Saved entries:
- Opening Delimiter -

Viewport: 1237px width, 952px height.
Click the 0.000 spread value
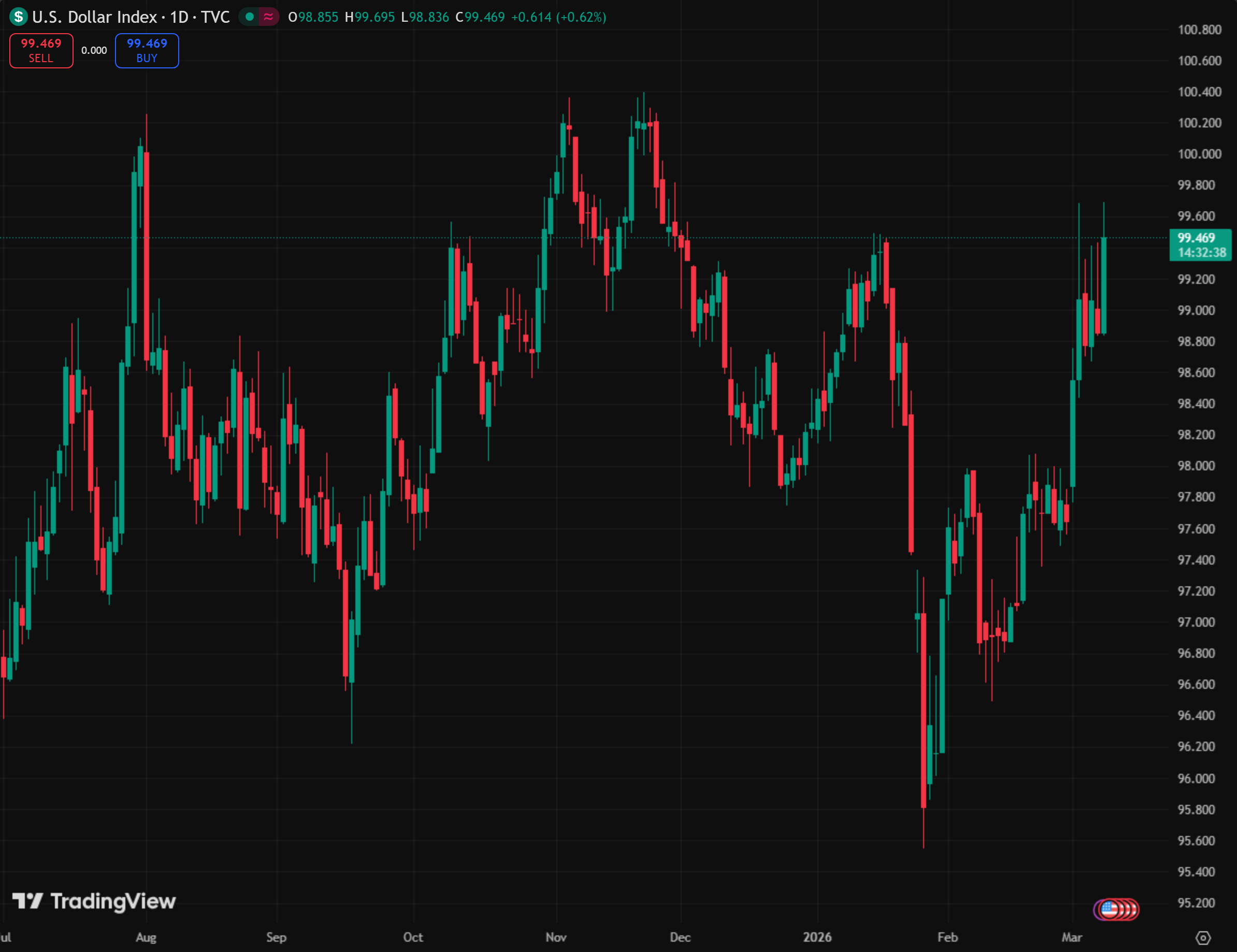click(x=94, y=50)
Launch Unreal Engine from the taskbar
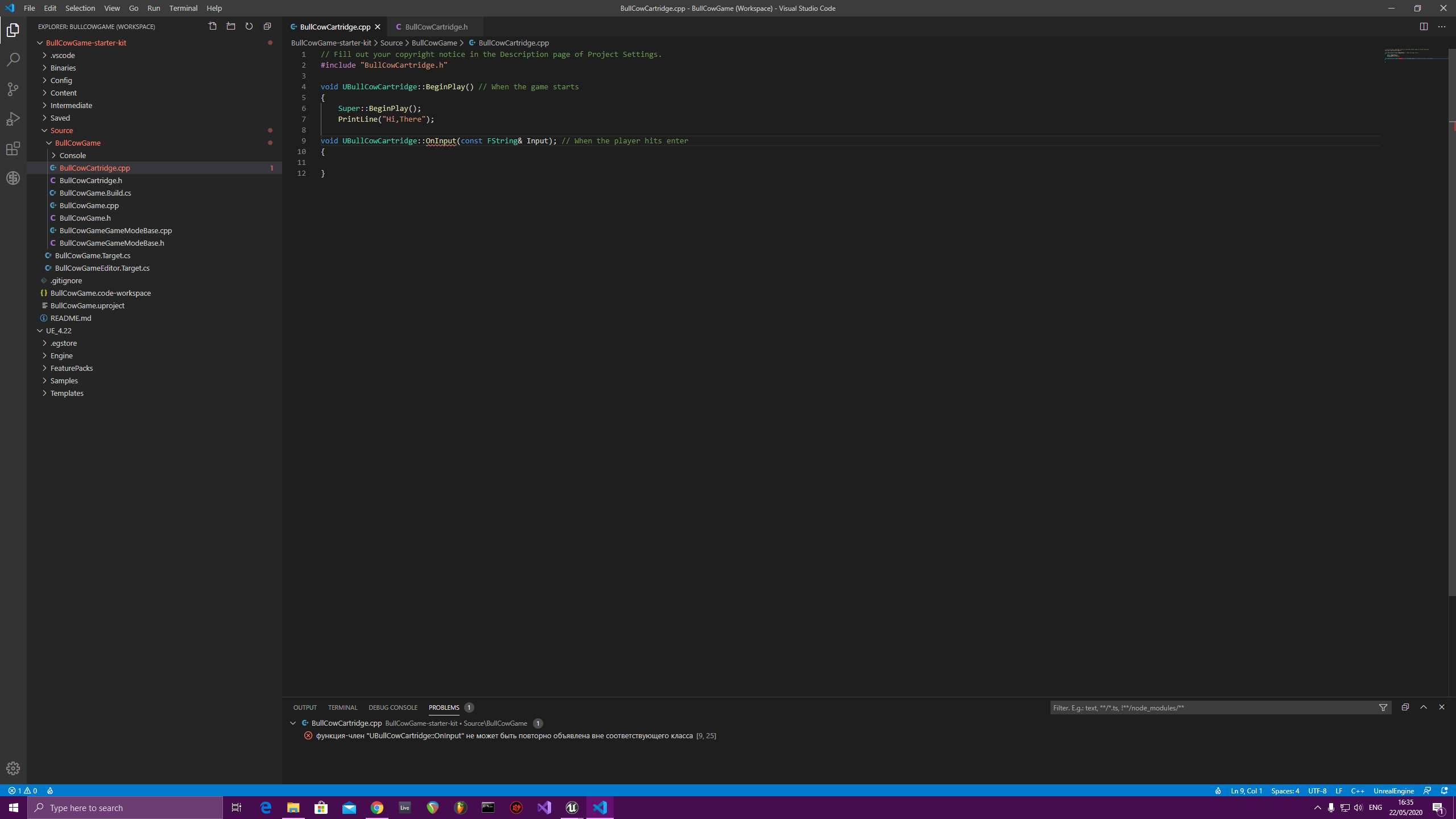Screen dimensions: 1456x819 pyautogui.click(x=572, y=807)
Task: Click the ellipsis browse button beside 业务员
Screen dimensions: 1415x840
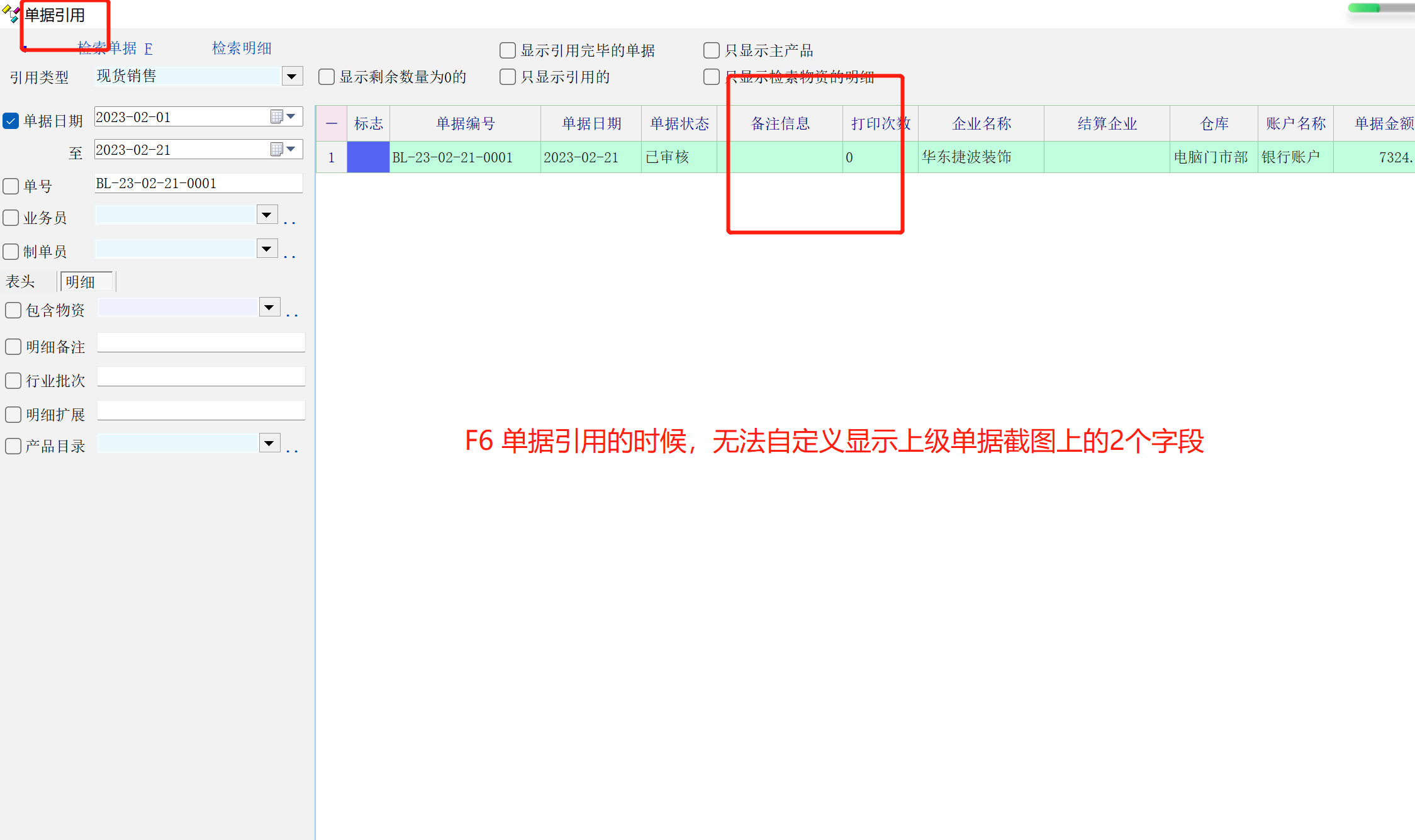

- Closing Delimiter -

_What the exercise asks:_ What you return must match the records letter for letter, except that the pictures stay out.

_Worked solution:_
Viewport: 1237px width, 952px height.
Click the 0.000 spread value
click(x=94, y=50)
Launch Unreal Engine from the taskbar
Screen dimensions: 1456x819 pyautogui.click(x=572, y=807)
Task: Click the ellipsis browse button beside 业务员
Screen dimensions: 1415x840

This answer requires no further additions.